VIDEO – Ostia, arrestati esecutori e mandante del tentato omicidio del cognato di Roberto Spada


25/05/2020 –  In meno di un mese, i Carabinieri del Nucleo Investigativo del Gruppo di Ostia agli ordini del colonnello Pasqualino Toscani, grazie ad un’efficace e tempestiva attività d’indagine, hanno identificato i componenti del “gruppo di fuoco” che lo scorso 20 aprile gambizzarono Paolo Ascani, cognato di Roberto Spada, in via Antonio Forni di Ostia, e dalle prime luci dell’alba stanno notificando un’ordinanza che dispone la loro la custodia cautelare in carcere, emessa dal G.I.P. presso il Tribunale di Roma, su richiesta della Direzione Distrettuale Antimafia di Roma, con l’accusa di tentato omicidio. Il fatto di sangue si colloca nelle dinamiche di “riposizionamento” dei gruppi malavitosi lidensi sullo “scacchiere criminale” di Ostia. A d essere arrestati F.G. 46enne romano, D.A. 41enne romano e C.R. 34enne romano.
Ascani, volto noto alle forze dell’ordine ed ex gestore della spiaggia libera Onda Anomala, ha raccontato che poco dopo le 16 si trovava in strada a bordo della sua Mini, nei pressi di un supermercato, dove fu colpito ad entrambe le gambe da alcuni colpi di pistola.

Sarebbe quindi salito nuovamente in macchina, raccontando in un primo momento di essere solo e poi insieme alla sorella, moglie di Roberto Spada, e avrebbe raggiunto l’ospedale G.B. Grassi.

Un episodio significativo di come nonostante l’apparente calma dell’ultimo periodo nel sottobosco della criminalità organizzata di Ostia i giochi non siano fermi.
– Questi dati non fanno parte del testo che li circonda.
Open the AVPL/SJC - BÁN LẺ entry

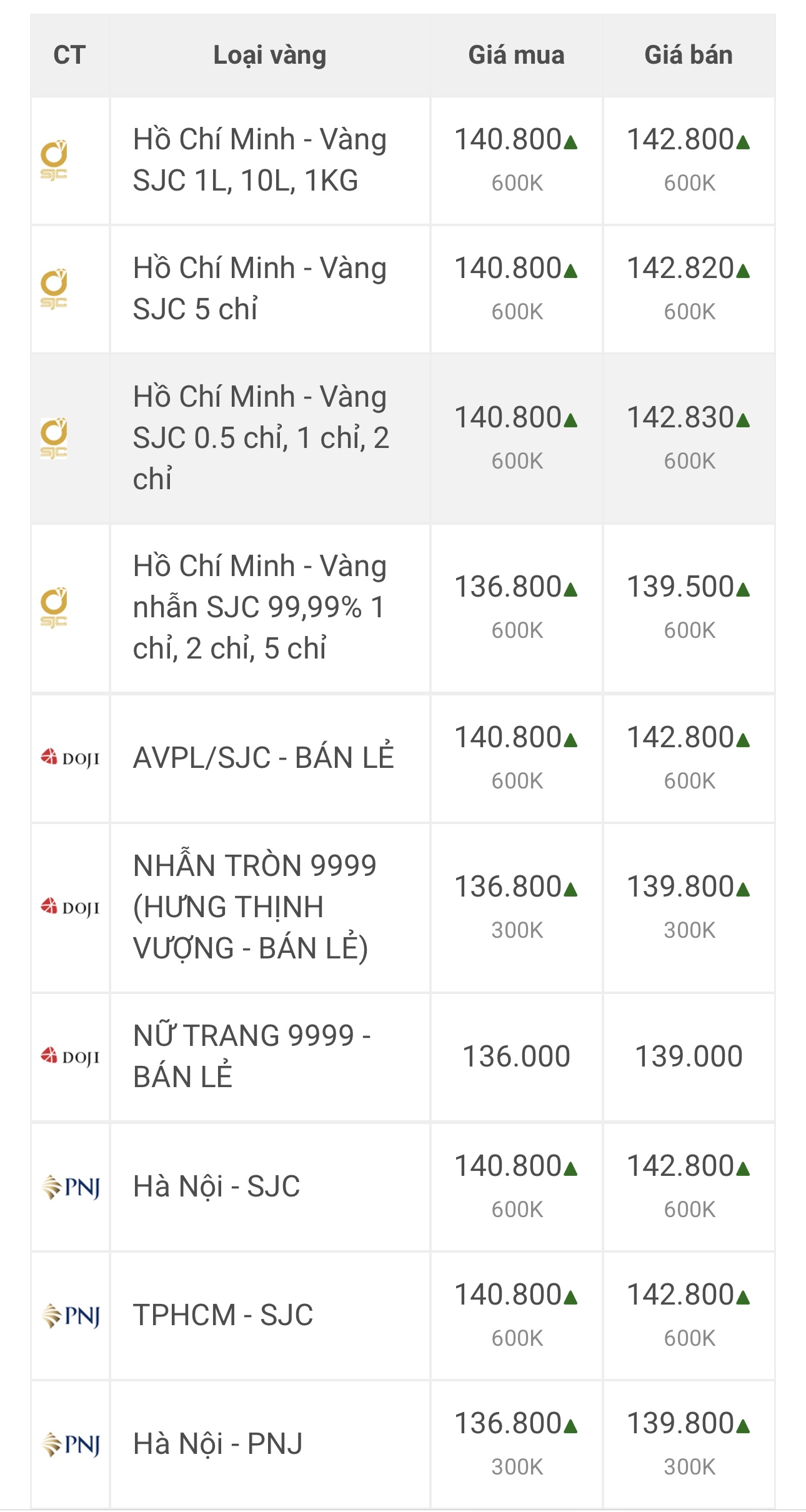click(264, 758)
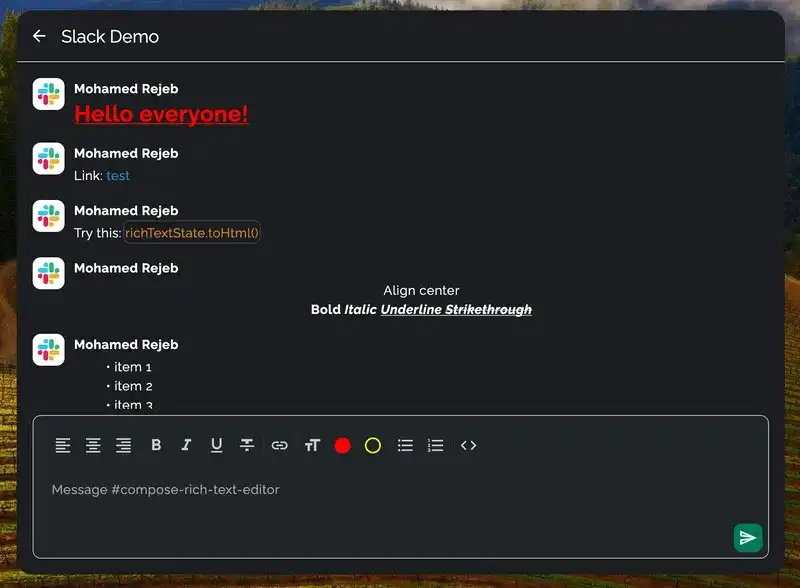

Il mandante dell’agguato il pregiudicato 46enne F.G., è infatti cognato di Angelo Senese, fratello del boss detenuto Michele Senese detto “O’ Pazzo”.

Non è la prima volta che questa porzione di territorio è teatro di violenti scontri tra opposte fazioni; infatti nell’ottobre del 2015, proprio nei pressi dello stesso supermercato, si è consumato un altro regolamento di conti che ha visto soccombere Massimo Cardoni, noto malvivente appartenente alla famiglia dei “Baficchio”, raggiunto alle gambe da alcuni colpi d’arma da fuoco esplosi da appartenenti alla famiglia degli Spada, successivamente condannati per questo episodio nell’ormai noto processo “Sub Urbe” che ha dato il via alle numerose e successive indagini condotte in questi ultimi anni sempre dai Carabinieri del Nucleo Investigativo di Ostia e che hanno consentito di portare alla condanna anche per il reato di cui all’art. 416 bis (associazione per delinquere di tipo mafioso) nei confronti della famiglia Spada (indagini “Critical”, “Maverick”, “Eclissi” e l’indagine sulla ben nota testata che Roberto Spada ha dato al giornalista RAI Daniele Piervincenzi nel novembre 2017).